O presidente francês, Emmanuel Macron, renovou com força seu apelo por uma maior integração financeira na União Europeia, defendendo a criação de uma capacidade comum de endividamento por meio de eurobonds (títulos de dívida conjunta emitidos pela UE). Em entrevista publicada na terça-feira (10/02/2026) a vários veículos europeus, Macron argumentou que “chegou o momento” de a Europa lançar esse mecanismo para financiar investimentos estratégicos e evitar ser “varrida” pela competição entre EUA e China.
Macron destacou que a UE precisa de cerca de €1,2 trilhão por ano em investimentos públicos e privados para áreas como:
- Tecnologias verdes e digitais (transição ecológica e IA)
- Defesa e segurança
- Inovação estratégica
“Agora é o momento de lançar uma capacidade comum de endividamento para essas despesas futuras, eurobonds orientados para o futuro”, afirmou o líder francês. Ele enfatizou que a Europa está “pouco endividada” em comparação com EUA e China, e que usar essa margem de endividamento seria um “erro grave” não explorar. Além disso, Macron viu na dívida comum uma forma de desafiar a hegemonia do dólar: com mercados globais buscando alternativas seguras aos Treasuries americanos (em meio a tensões políticas nos EUA), a UE poderia oferecer “dívida europeia” como ativo atraente, aproveitando suas instituições democráticas e estabilidade.
Contexto e motivações
A proposta vem em um momento de crise de competitividade europeia, agravada por:
- O “choque” das políticas de Trump (tarifas, ataques ao Fed e protecionismo)

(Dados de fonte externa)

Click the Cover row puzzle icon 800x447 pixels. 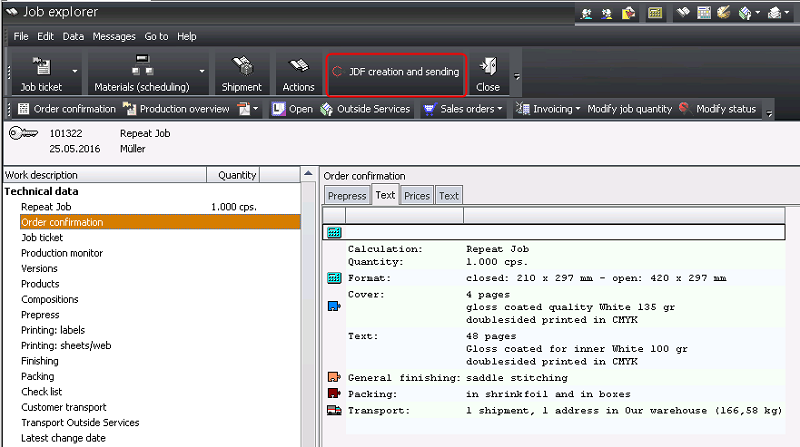(334, 305)
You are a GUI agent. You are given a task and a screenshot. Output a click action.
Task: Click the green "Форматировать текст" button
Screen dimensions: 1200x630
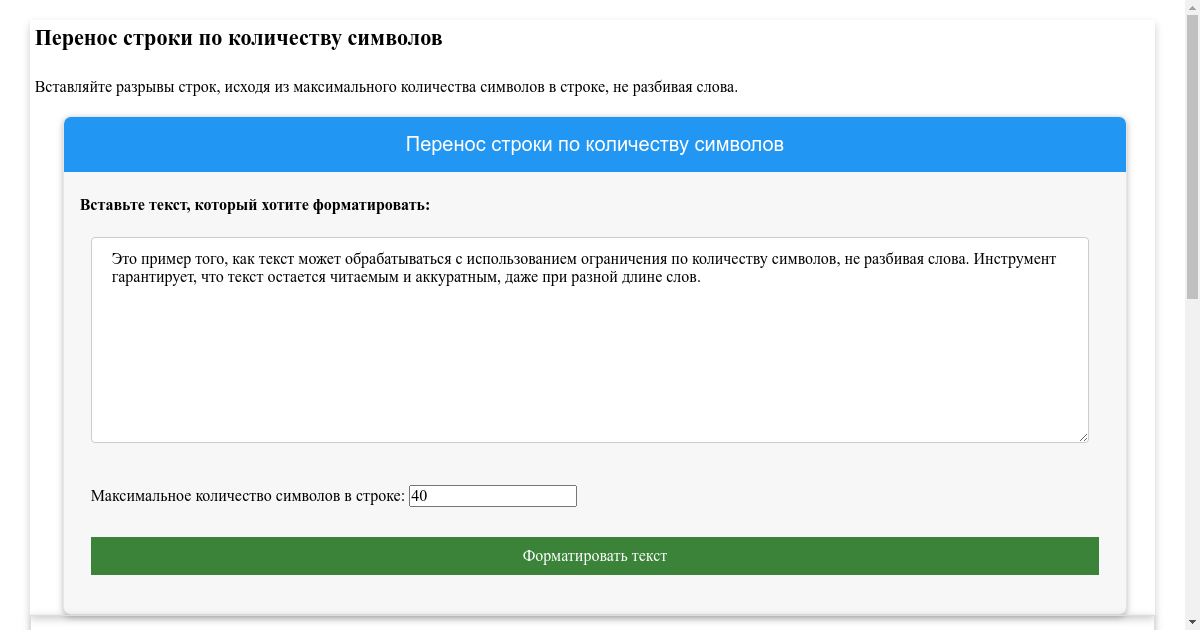[x=594, y=556]
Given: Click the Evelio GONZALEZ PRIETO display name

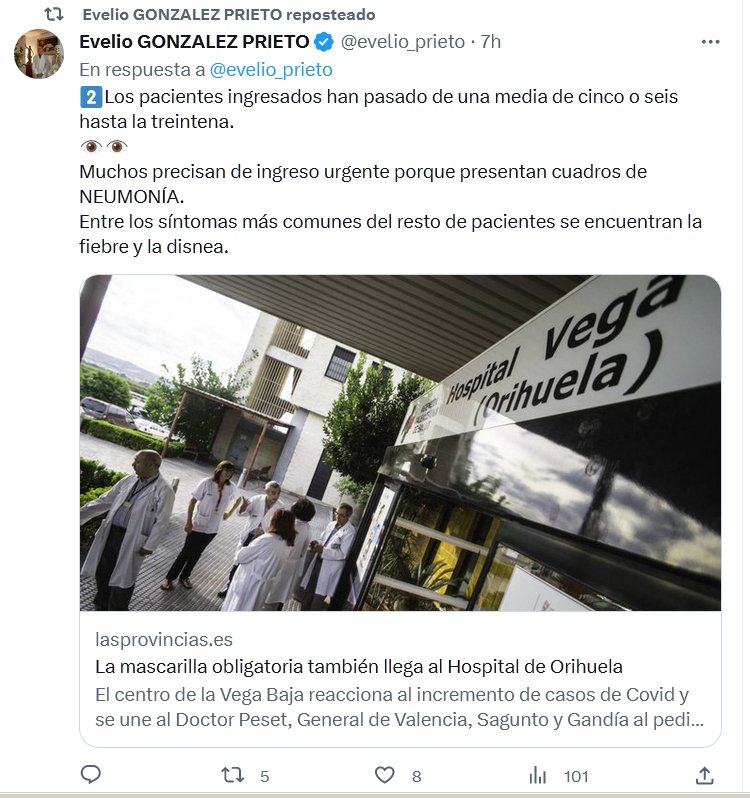Looking at the screenshot, I should click(194, 42).
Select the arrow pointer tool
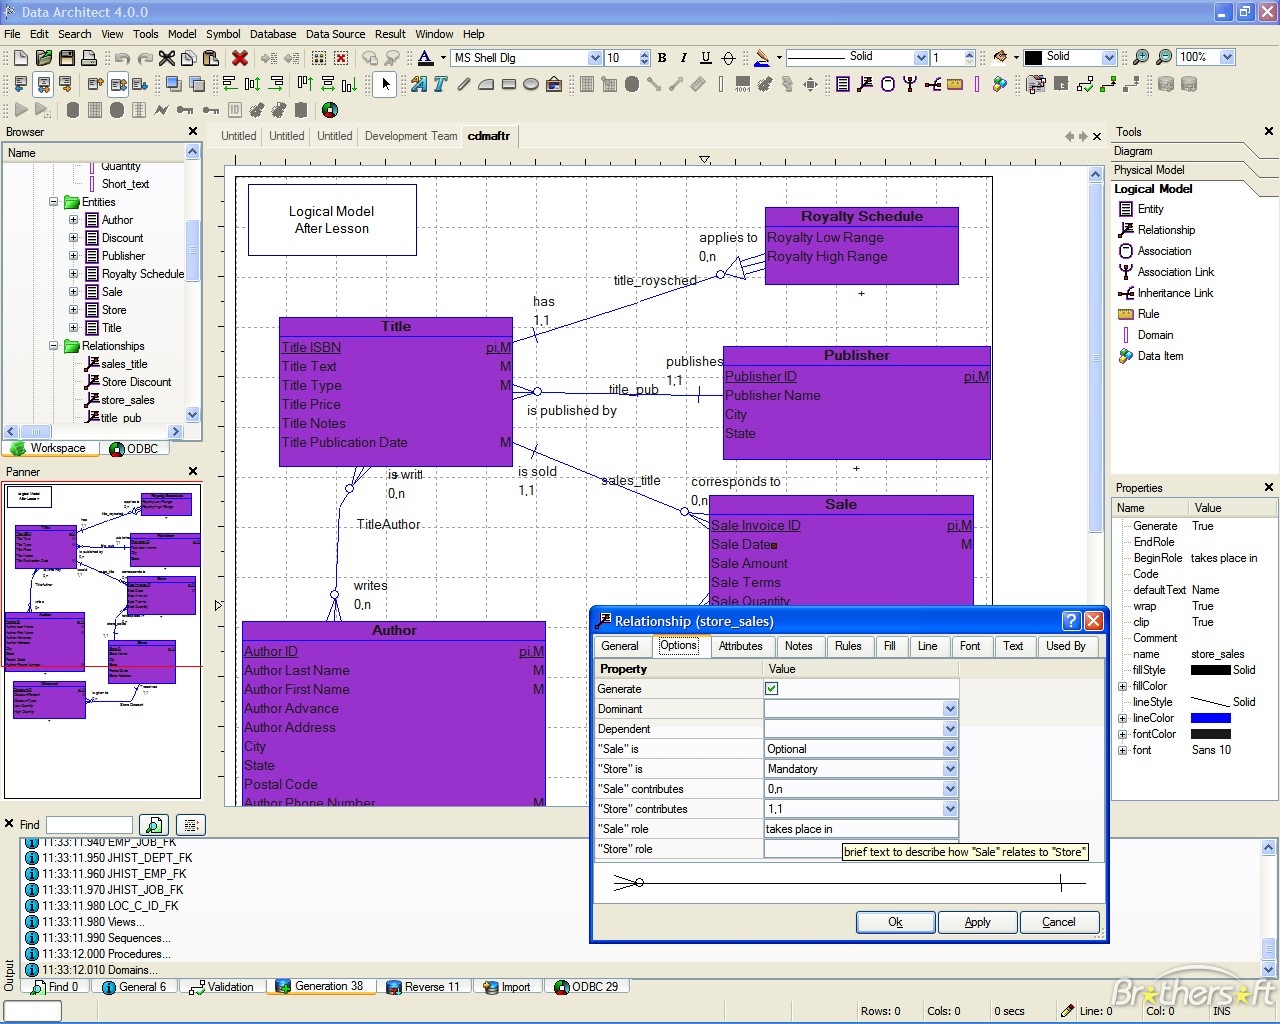 385,85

- A ascensão chinesa em tecnologia e manufatura
- Orçamento da UE limitado, que não permite investimentos massivos sem novas ferramentas
Macron defendeu uma Europa como “potência independente”, com mercado único mais integrado, decisões por maioria qualificada em alguns temas e uma “Europa a duas velocidades” se necessário. Ele mencionou o “momento Groenlândia” (referência a crises recentes que forçaram união) para impulsionar reformas econômicas.
Reações e divisões
A ideia enfrenta resistência imediata, especialmente da Alemanha. O chanceler Friedrich Merz e o governo alemão rejeitaram a proposta horas após a entrevista, chamando-a de “distração” e priorizando soluções para o “problema de produtividade” europeu em vez de mais dívida. Países “frugais” do Norte (como Países Baixos e Áustria) historicamente se opõem a mecanismos que possam levar a transferências financeiras permanentes para o Sul.
A proposta ecoa o NextGenerationEU (fundo de €750 bilhões emitido durante a pandemia de COVID-19), que foi bem-sucedido mas temporário. Macron busca torná-lo permanente para setores estratégicos, mas analistas veem pouca chance de avanço rápido antes do summit informal de líderes da UE (previsto para esta semana em um castelo belga), focado em competitividade.
O debate reacende divisões Norte-Sul na UE, em um ano de eleições em vários países e pressão externa crescente. Se aprovada, uma dívida comum poderia impulsionar a autonomia estratégica europeia, mas exige consenso de 27 membros — algo historicamente difícil.